Christie, a 51-year-old former federal prosecutor, has called the U.S. war on drugs a failure because of the expense of “warehousing” nonviolent offenders in prisons. Yet he’s said there’s no way he’ll make pot legal.
“If people want legalized marijuana in this state let them elect a new governor because it’s not going to happen under this one,” Christie said during an April 3 town-hall meeting in Sayreville. “I’m not going to turn our state into a place people fly into, to get high, just for the tax revenue.”
An October Gallup Poll showed 58 percent of Americans favoring legalization, up 10 percentage points from a year earlier. In New Jersey, while support is less, 49 percent, it’s stronger than ever: up 14 percentage points from 2011, according to a Rutgers-Eagleton poll released April 15. Two-thirds of residents support lower penalties for pot use.
Gallup has tracked opinions on marijuana since 1969, when just 12 percent of the nation supported legalization. Approval grew throughout the 1970s and plateaued in the 1990s, finally reaching the 50 percent mark in 2011.
“People are really coming around to the idea,” said Erik Altieri, a spokesman for the National Organization for the Reform of Marijuana Laws. ’
The Weedman was in New Jersey’s vanguard.
A Pemberton resident, Forchion has been speaking out about drug laws since the 1990s. His stunts to draw attention to the issue include smoking pot in front of the Liberty Bell in Philadelphia, trying to change his name to NJWeedman.com, and runs for governor and Congress. He’s preparing for an April 20 rally at the Statehouse, a “protest/puff session.”
Forchion splits his time between California and New Jersey, recently traveling cross-country in the Weed Mobile, a multicolored 1986 Chevrolet van. Outside his lawyers’ office in Clifton last month, Forchion kneeled under a tree and lit a joint. Christie, he said, is “absolutely on the wrong side of history.”
Other states are going the way of the Weedman. Washington and Colorado voters made recreational use legal in 2012. Alaska will ask voters in August. Eighteen other states and Washington D.C. have considered or are considering bills to decriminalize pot or make it legal, according to the Marijuana Policy Project, an advocacy group in the nation’s capital.

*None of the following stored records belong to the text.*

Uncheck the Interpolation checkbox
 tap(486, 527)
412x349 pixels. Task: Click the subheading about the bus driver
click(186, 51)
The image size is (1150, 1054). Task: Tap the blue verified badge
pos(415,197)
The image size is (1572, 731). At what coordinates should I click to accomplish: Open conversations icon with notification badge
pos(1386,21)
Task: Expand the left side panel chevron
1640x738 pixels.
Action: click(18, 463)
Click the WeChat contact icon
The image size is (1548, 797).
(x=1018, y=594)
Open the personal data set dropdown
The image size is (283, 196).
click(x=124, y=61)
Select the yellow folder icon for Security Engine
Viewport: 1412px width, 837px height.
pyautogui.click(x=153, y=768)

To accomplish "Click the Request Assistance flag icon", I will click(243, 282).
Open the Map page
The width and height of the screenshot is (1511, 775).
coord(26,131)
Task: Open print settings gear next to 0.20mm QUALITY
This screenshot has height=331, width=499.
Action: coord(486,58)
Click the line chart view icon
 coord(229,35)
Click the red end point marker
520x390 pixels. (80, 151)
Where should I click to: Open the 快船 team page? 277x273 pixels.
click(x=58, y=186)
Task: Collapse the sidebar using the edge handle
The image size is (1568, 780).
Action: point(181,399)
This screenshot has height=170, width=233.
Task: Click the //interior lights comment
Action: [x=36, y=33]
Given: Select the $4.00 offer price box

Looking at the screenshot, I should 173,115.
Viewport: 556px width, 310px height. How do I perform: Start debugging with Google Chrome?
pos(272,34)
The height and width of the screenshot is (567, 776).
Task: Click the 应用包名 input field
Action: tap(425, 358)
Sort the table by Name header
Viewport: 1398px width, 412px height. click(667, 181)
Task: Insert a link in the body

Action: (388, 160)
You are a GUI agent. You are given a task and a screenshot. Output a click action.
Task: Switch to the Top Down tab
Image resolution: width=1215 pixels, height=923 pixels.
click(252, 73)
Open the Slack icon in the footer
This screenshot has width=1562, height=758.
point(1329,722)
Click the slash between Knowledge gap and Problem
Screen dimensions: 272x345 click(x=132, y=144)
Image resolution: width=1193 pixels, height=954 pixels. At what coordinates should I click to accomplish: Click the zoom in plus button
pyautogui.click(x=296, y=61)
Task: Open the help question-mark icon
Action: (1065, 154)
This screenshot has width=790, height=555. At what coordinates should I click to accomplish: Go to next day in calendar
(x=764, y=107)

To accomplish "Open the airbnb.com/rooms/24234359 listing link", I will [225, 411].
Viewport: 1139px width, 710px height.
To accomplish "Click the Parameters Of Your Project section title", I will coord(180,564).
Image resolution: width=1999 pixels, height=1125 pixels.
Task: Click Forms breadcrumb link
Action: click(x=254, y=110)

With the fiscal rationale resonating with younger voters, the scandal over lane closings at the George Washington Bridge is emboldening Christie’s opponents, said Brigid Harrison, a professor of law and government at Montclair State University.
“Democrats see momentum on their side,” Harrison said. “It’s sort of a no-holds-barred attitude in terms of being antagonistic toward the Christie administration.”
A bill sponsored by Gusciora would make possession of less than 15 grams akin to a traffic summons and subject to fines of $150. The measure has 18 co-sponsors, a quarter of the Assembly, including three Republicans.
Scutari’s legislation, introduced March 27, would legalize pot and allow the state to tax it. Possession would be only for those over 21, with penalties for driving under the influence.
Scutari said he can outlast Christie.
“He’s not going to be the governor forever,” Scutari said. “When you look at the sheer economic numbers involved, he’s going to be hard-pressed to say why we shouldn’t be involved.”